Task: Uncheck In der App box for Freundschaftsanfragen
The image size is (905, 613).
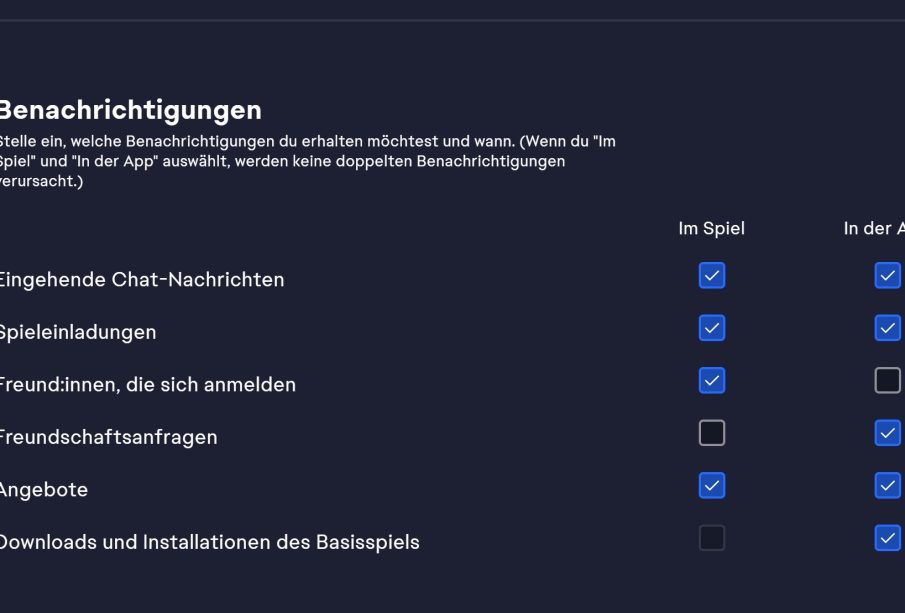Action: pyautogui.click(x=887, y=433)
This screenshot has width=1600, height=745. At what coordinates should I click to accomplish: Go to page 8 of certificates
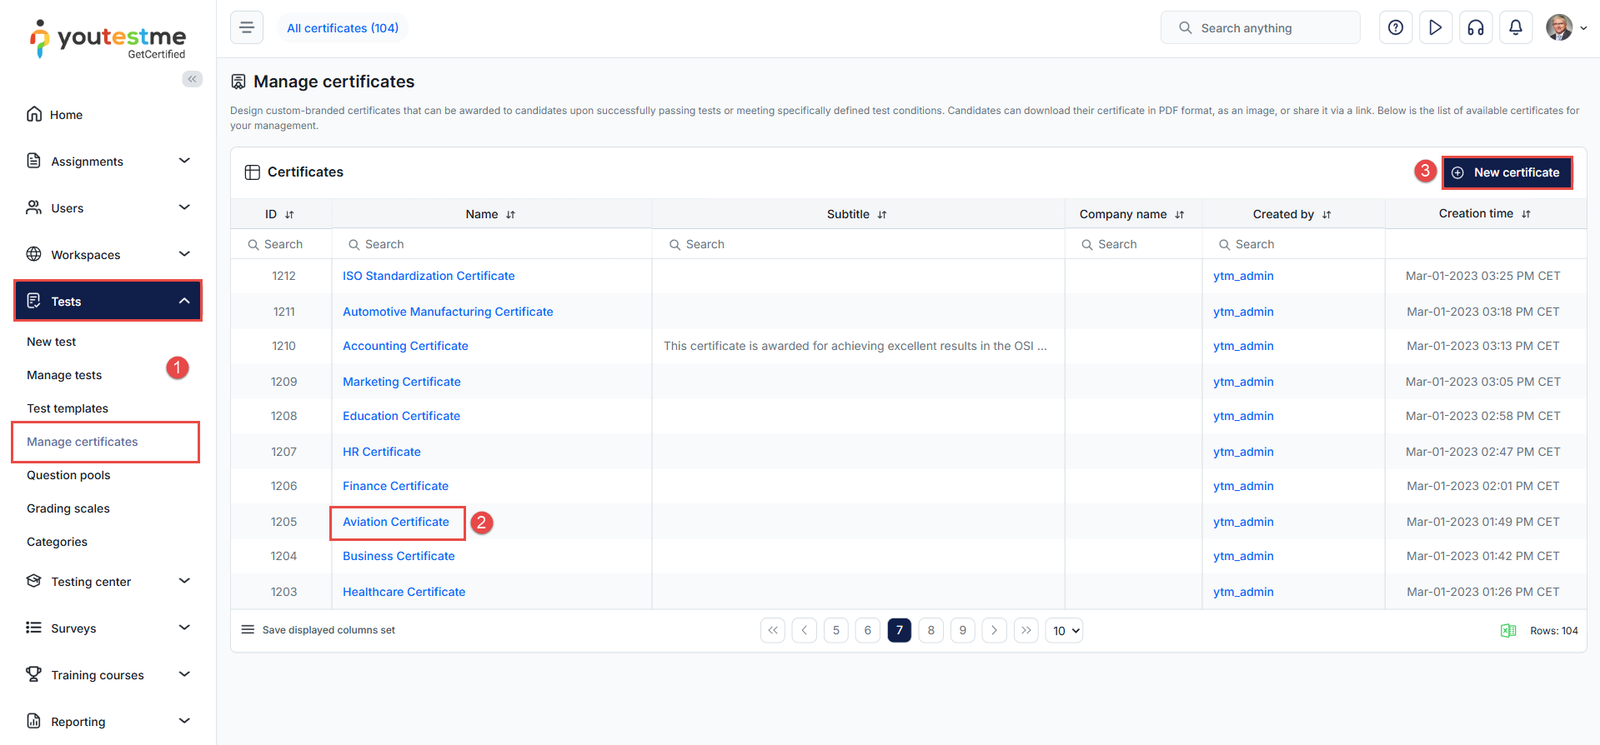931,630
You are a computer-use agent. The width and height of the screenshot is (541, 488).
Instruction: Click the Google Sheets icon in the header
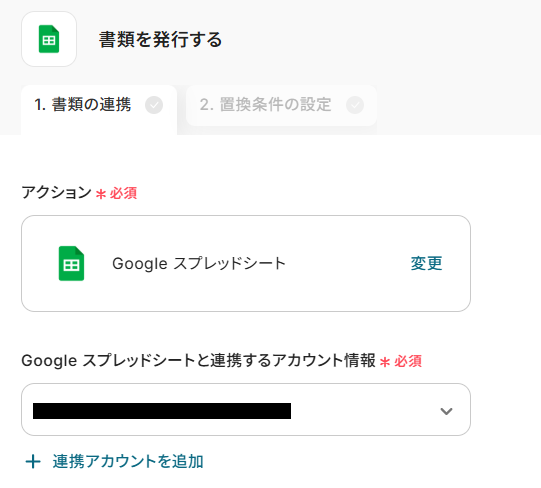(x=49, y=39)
++++++++
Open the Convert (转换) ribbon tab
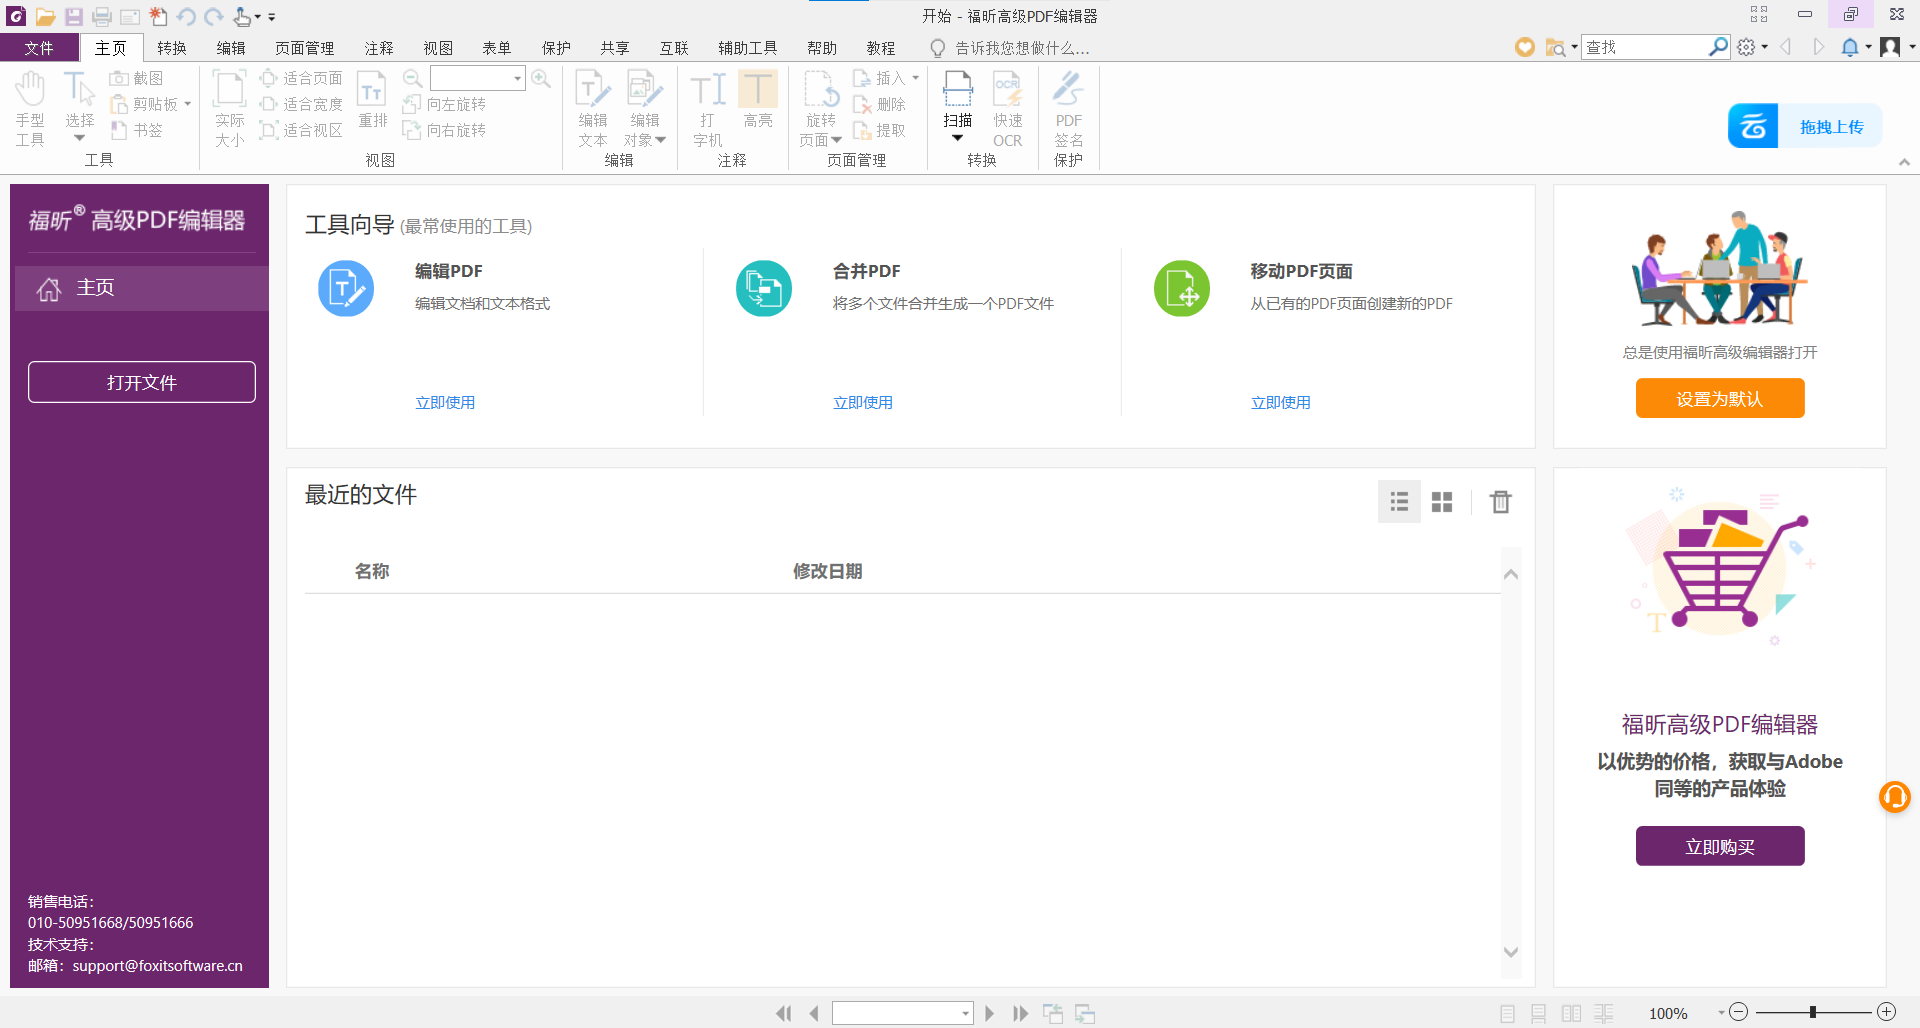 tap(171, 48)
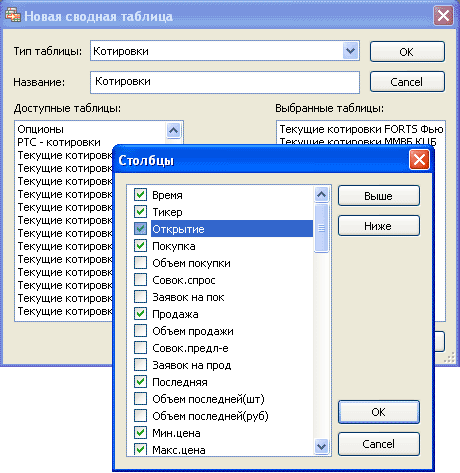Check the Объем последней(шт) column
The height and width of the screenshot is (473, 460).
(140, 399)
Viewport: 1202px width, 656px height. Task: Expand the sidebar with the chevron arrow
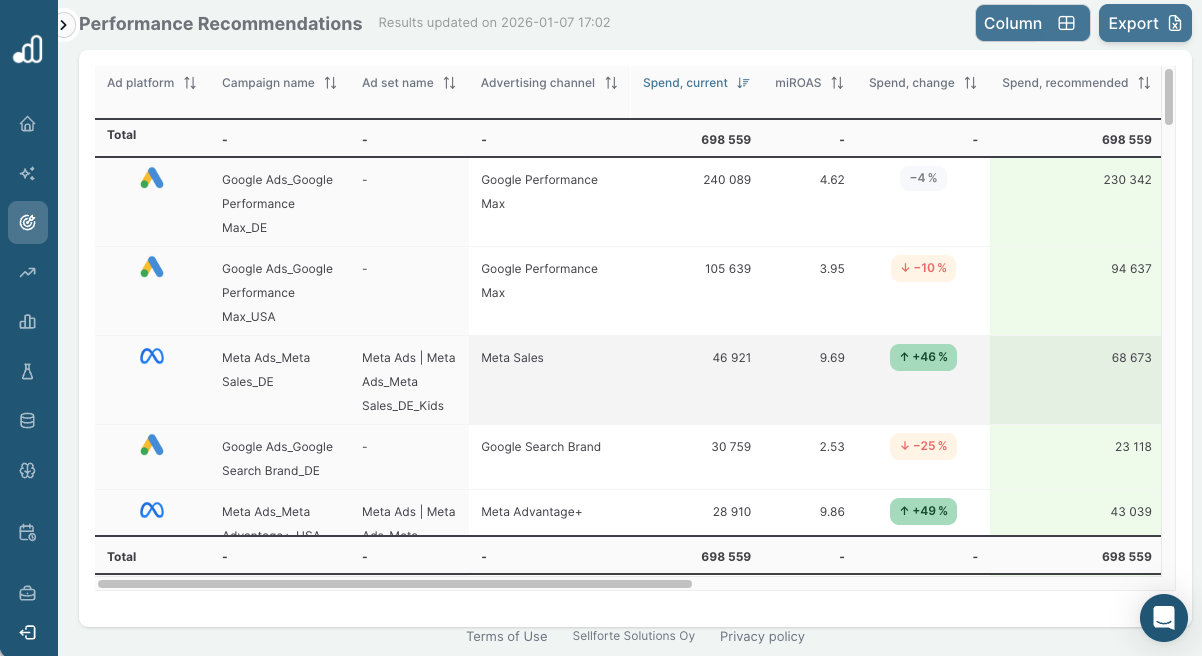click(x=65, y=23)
++++++++
Task to carry out: Give again, exactly as written above, every line from the one holding "The image size is (905, 613)." to the one holding "You are a computer-use", with both ends kept and the pictures left out.

Solution to the exercise:
The image size is (905, 613).
Action: pyautogui.click(x=887, y=433)
This screenshot has width=1600, height=745. At what coordinates should I click to accomplish: Go to page 8 of certificates
931,630
You are a computer-use agent. The width and height of the screenshot is (541, 488).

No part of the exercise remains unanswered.